Popular services like Facebook who have changed have always immediate flak but are ultimately accepted.

In his analysis of his own journey with Instagrate Pro, Ian Poulson says the advantage of a subscription model for his digital product was that  a single price meant he couldn’t charge for the inevitable support he had to give customers. 

He ended up in a race with his own business: building a consumer base as quick as possible, to pay for the support demands of an expanding user base! They switched to an annual license, and it has worked better for them.

Single price

Chief among the advantages of simple pricing is, well, simplicity. 

Knowing a product or service will be owned without further transaction after purchase is comforting. Secondly: it avoids any tiered payment plans, which is often done in subscription modelling. For example, a magazine might have £12 for 12 issues at £1 per issue, and £20 for 24, at 83p/issue. This creates additional complexity and may confuse and disenfranchise a potential customer.

Plus: subscription models are also often simply unsuitable. Think of paying for £1.20 for a loaf of bread in several payments (as an extreme example), or at a café: being asked to pay for your lunch in 4 instalments. It adds complexity and unnecessary work – even if no further legwork is required by the consumer. 

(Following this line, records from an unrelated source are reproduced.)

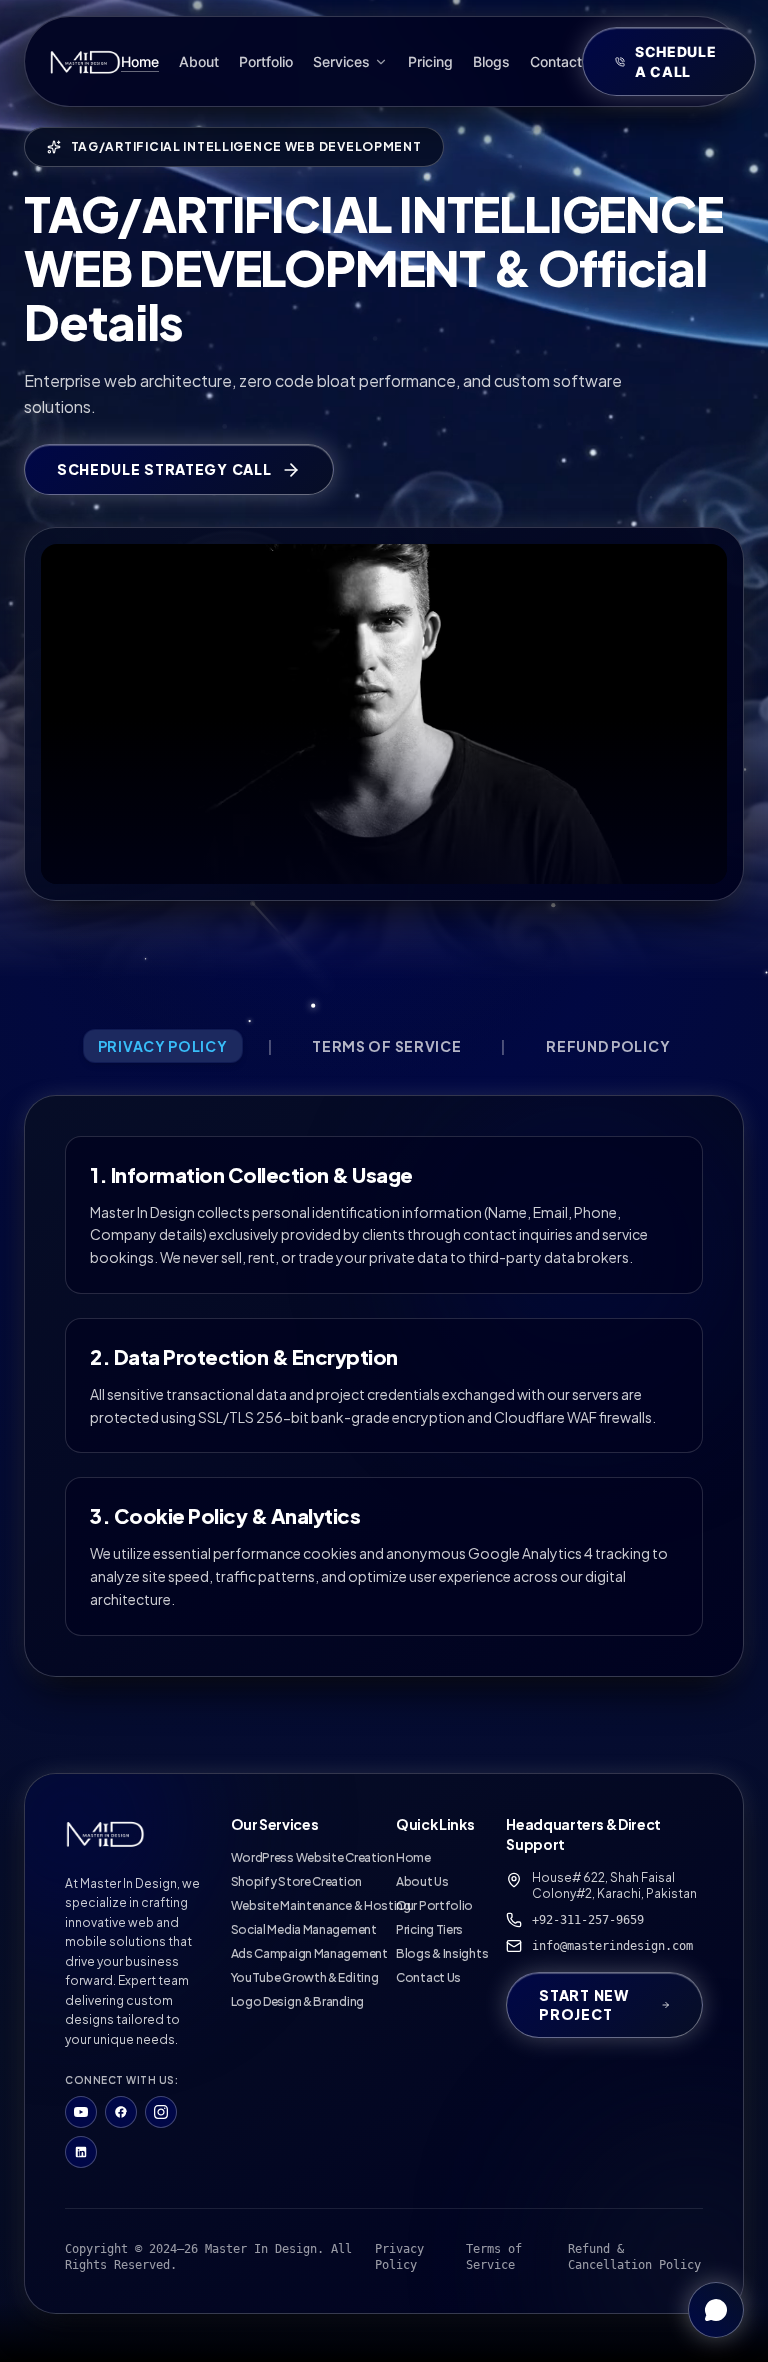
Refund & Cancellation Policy (634, 2257)
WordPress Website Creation (313, 1857)
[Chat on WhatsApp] (716, 2310)
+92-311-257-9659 (588, 1920)
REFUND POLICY (608, 1046)
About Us (422, 1881)
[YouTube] (81, 2112)
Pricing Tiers (429, 1929)
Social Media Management (304, 1929)
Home (413, 1857)
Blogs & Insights (442, 1953)
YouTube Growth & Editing (305, 1977)
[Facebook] (121, 2112)
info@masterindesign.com (612, 1946)
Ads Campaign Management (309, 1953)
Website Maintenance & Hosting (321, 1905)
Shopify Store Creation (296, 1881)
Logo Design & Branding (297, 2001)
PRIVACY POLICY (163, 1046)
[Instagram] (161, 2112)
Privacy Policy (399, 2257)
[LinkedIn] (81, 2152)
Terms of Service (494, 2257)
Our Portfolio (434, 1905)
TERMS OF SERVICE (386, 1046)
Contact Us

Additionally, single-pricing avoids the mediation required if one payment down the line in a subscription fails. In a single price model, either the customers pays or they don’t.

If in the case that a subscription has to be used, it should be laid out clearly and in brief to avoid misunderstanding and confusion.

Break-down

One of the most important things for a company in considering its pricing models is whether that model works for the product. Other important points are that it suits the demands of the consumer and their ability to afford it at the time of purchase or subscription. Taking these things into account, the right answer should become clearer.

Ultimately, the pricing model is about distribution: the way a company reaches the customers it wants. The faster and easier (for mind and wallet) this is for them, the more successful they’ll make that connection.